2回目の新規住宅貸付額のピーク・・・1989年4Q
2回目のピークの確認時期・・・1990年2Q
2回目のピークの確認時期の日経平均株価・・・32891.12
 
以上のように、2回目の新規住宅貸付額のピークを確認して、日経平均を売却すれば、1回目よりも高い価格で売却できたことになります。
 
(3) ダブルピーク形成の原因
 
この時期、新規住宅貸付額が1988年1Qと1989年4Qの二度にわたって、ピークを付けていました。
一見すると、一回目の1988年1Qが単なるノイズだったように見えますが、消費税導入の経緯を調べると、ダブルピーク形成の原因が以下のように合理的に説明できることが分かります。
 
・1988年1Qの一回目のピークが、その約一年後の景気後退を先行して示唆していた。
・しかし、1988年12年に消費税法が成立し、1989年4月からの施行が決まった。

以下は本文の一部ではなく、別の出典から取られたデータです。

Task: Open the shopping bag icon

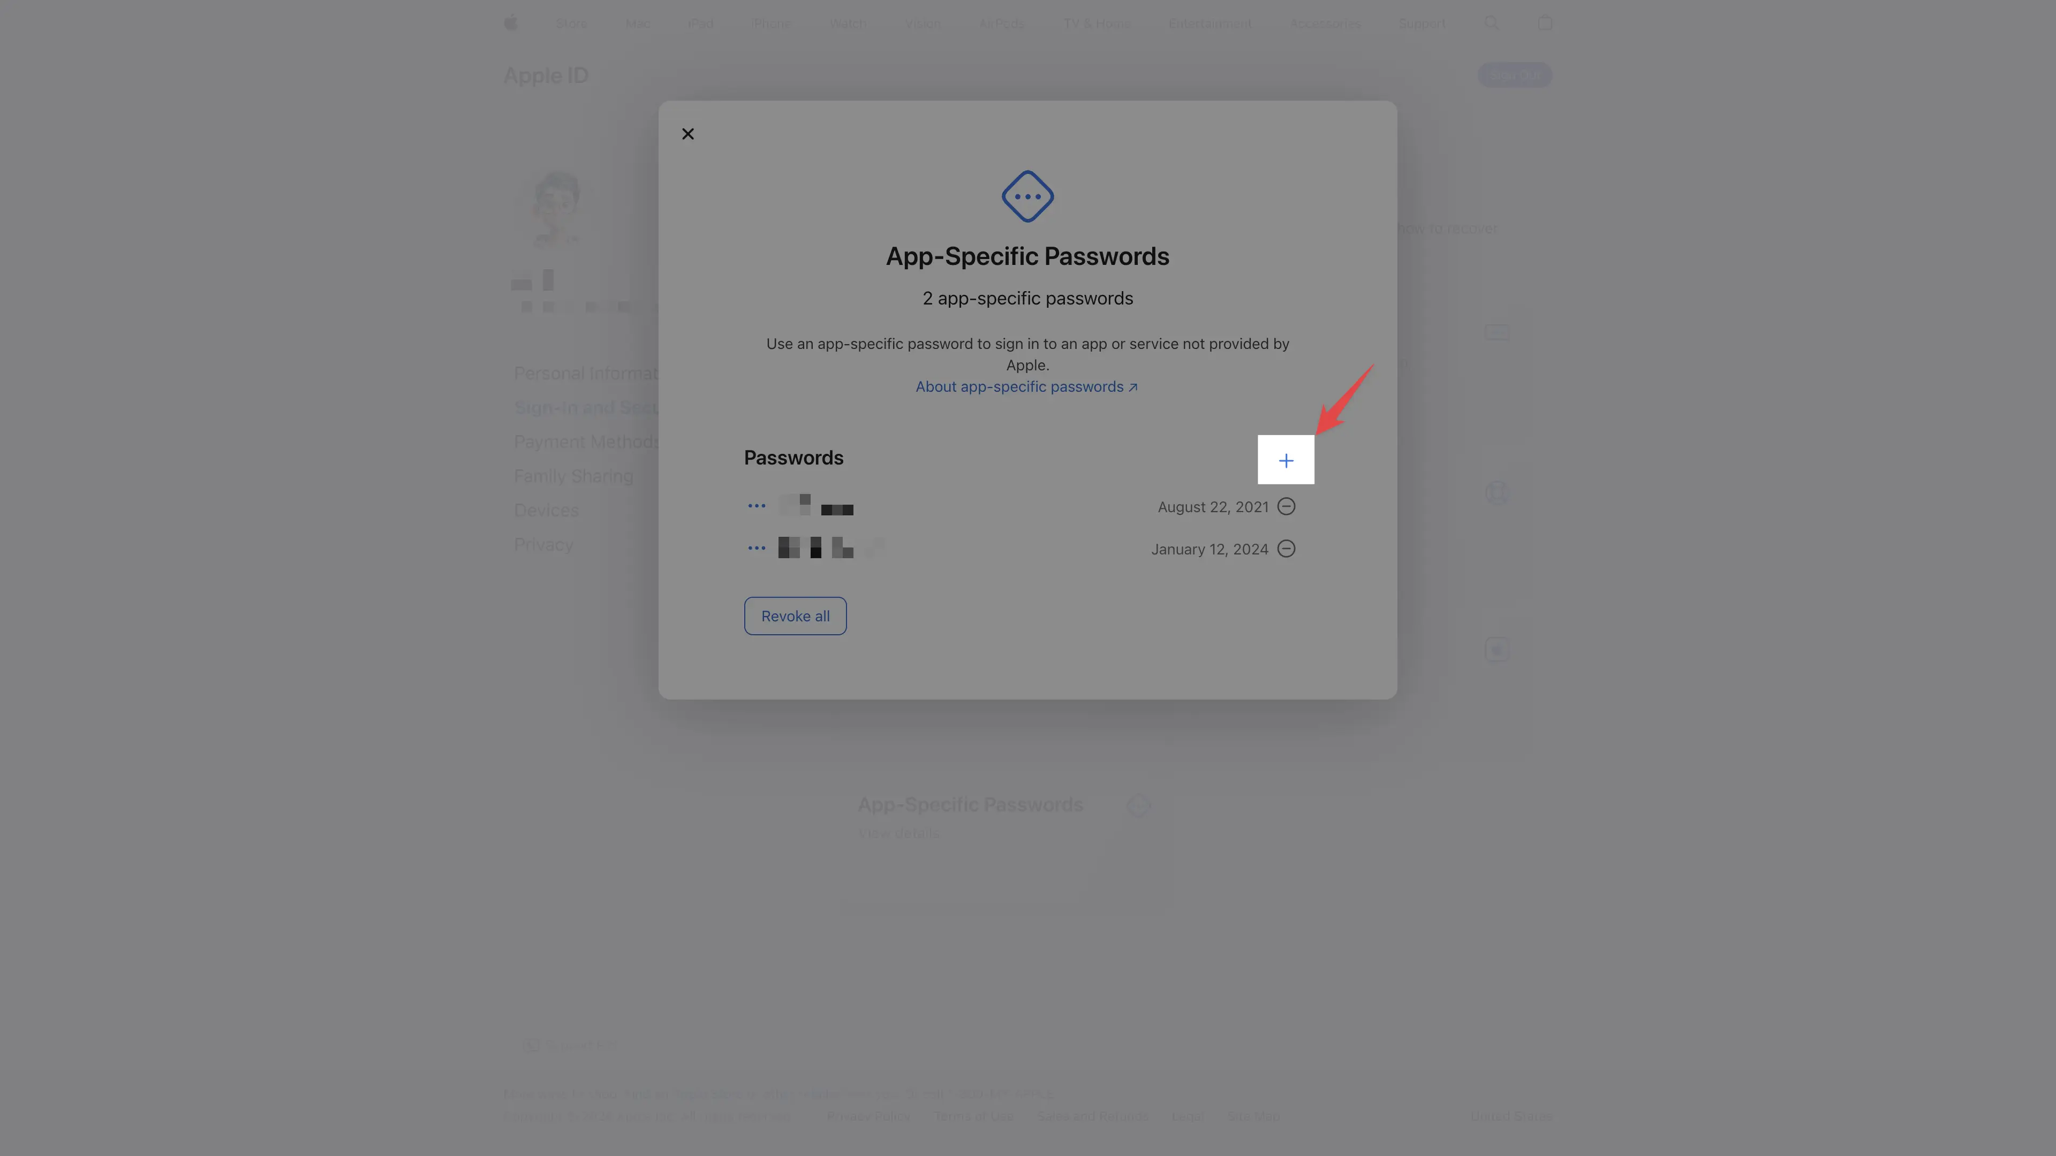Action: [x=1544, y=23]
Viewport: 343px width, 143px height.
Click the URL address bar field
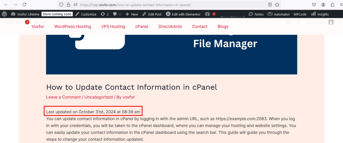coord(165,5)
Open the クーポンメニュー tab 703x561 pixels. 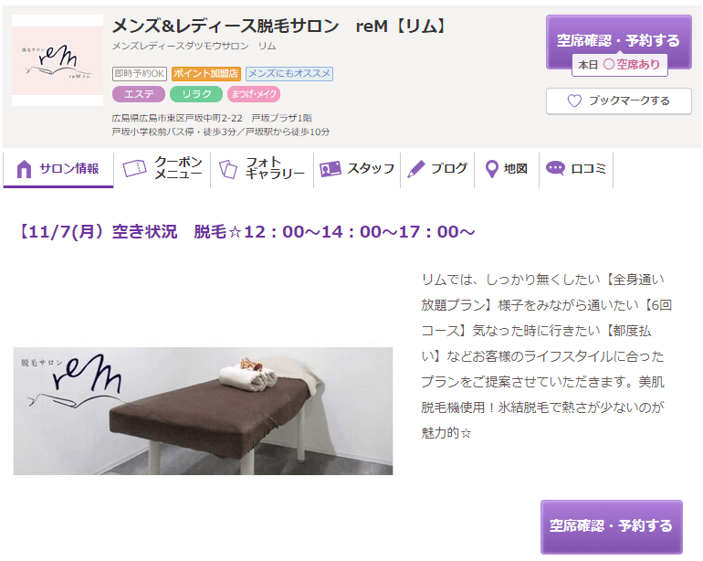click(162, 169)
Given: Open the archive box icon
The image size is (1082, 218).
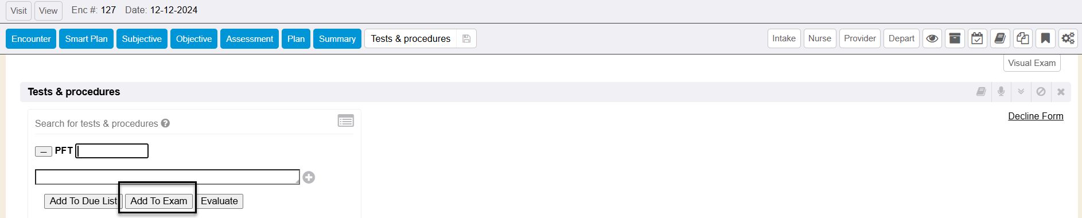Looking at the screenshot, I should coord(955,38).
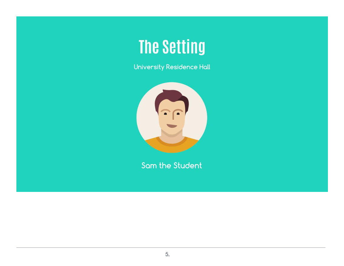344x266 pixels.
Task: Click the Sam avatar illustration
Action: click(x=172, y=118)
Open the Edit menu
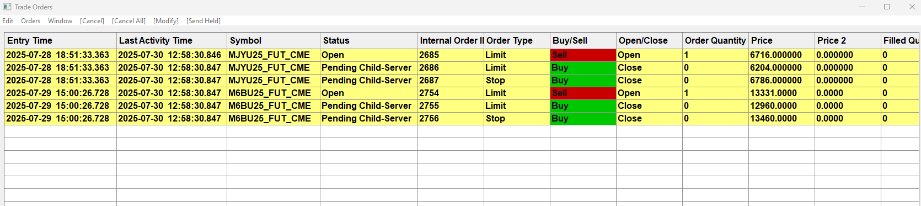This screenshot has height=206, width=921. 8,20
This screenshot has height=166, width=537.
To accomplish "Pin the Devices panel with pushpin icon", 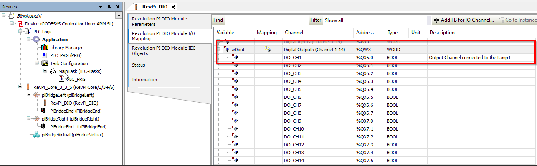I will (109, 7).
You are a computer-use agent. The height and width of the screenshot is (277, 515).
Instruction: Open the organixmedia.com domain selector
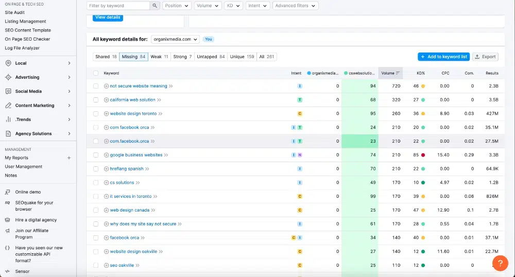coord(176,39)
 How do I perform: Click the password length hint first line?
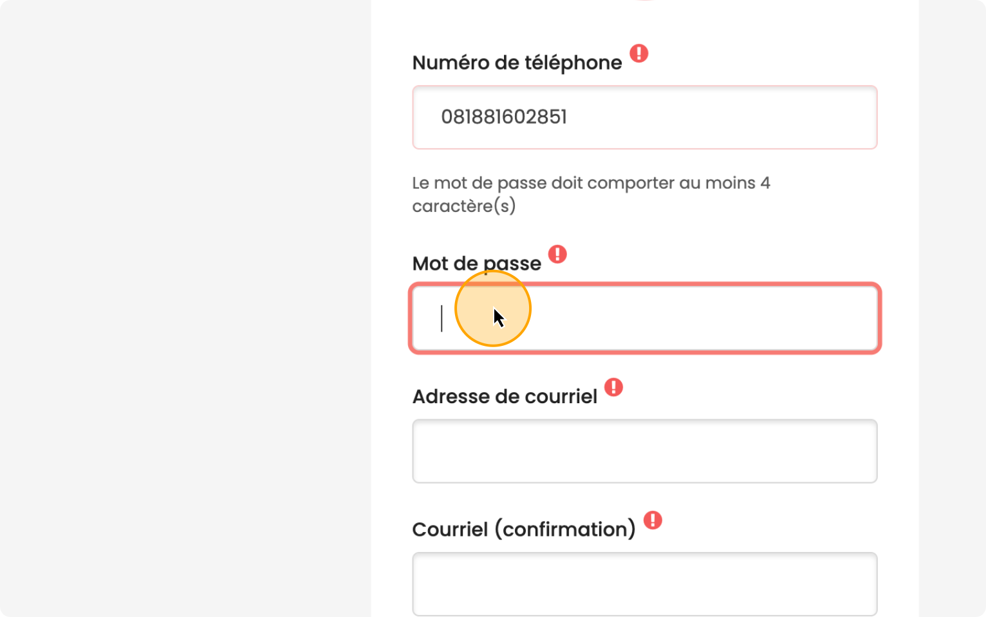[x=591, y=184]
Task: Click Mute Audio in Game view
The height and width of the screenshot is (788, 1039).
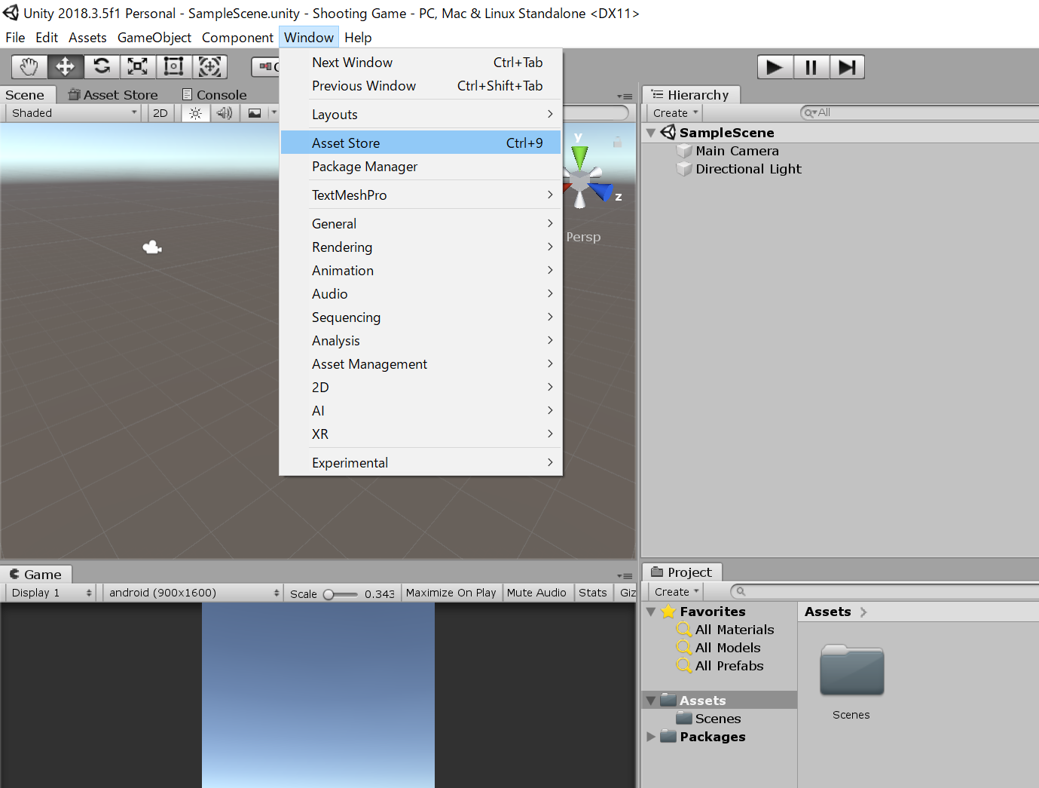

・消費税の導入の決定により、住宅に駆け込み需要が発生し、新規住宅貸付額が1988年4Qに底を打ち、再び、増加傾向となった。
・新たな資金流入と資産価格の上昇により、景気後退は、先送りされ、バブルが拡大した。
・1989年4Qに、新規住宅貸付額が二日目のピークを付け、その5四半期後に、1991年1Qに景気後退入りした。
 
このように、一回目の1988年1Qのピークがノイズではなく、景気後退の先行指標として、正しく機能していたことが分かります。
 
3.まとめ
 
1991年の景気後退の前に、新規住宅貸付額がダブルピークの形を付けていましたが、これは、一旦、後退に向かっていた景気が消費税の導入によって、バブルとともに再拡大したためで、先行指標としては正しく機能していたと考えられます。
このように、日本の景気後退は、新規住宅貸付額のような資金指標だけではなく、消費税の増税決定と住宅の駆け込み需要の発生時期を念頭に置いて、予測する必要があります。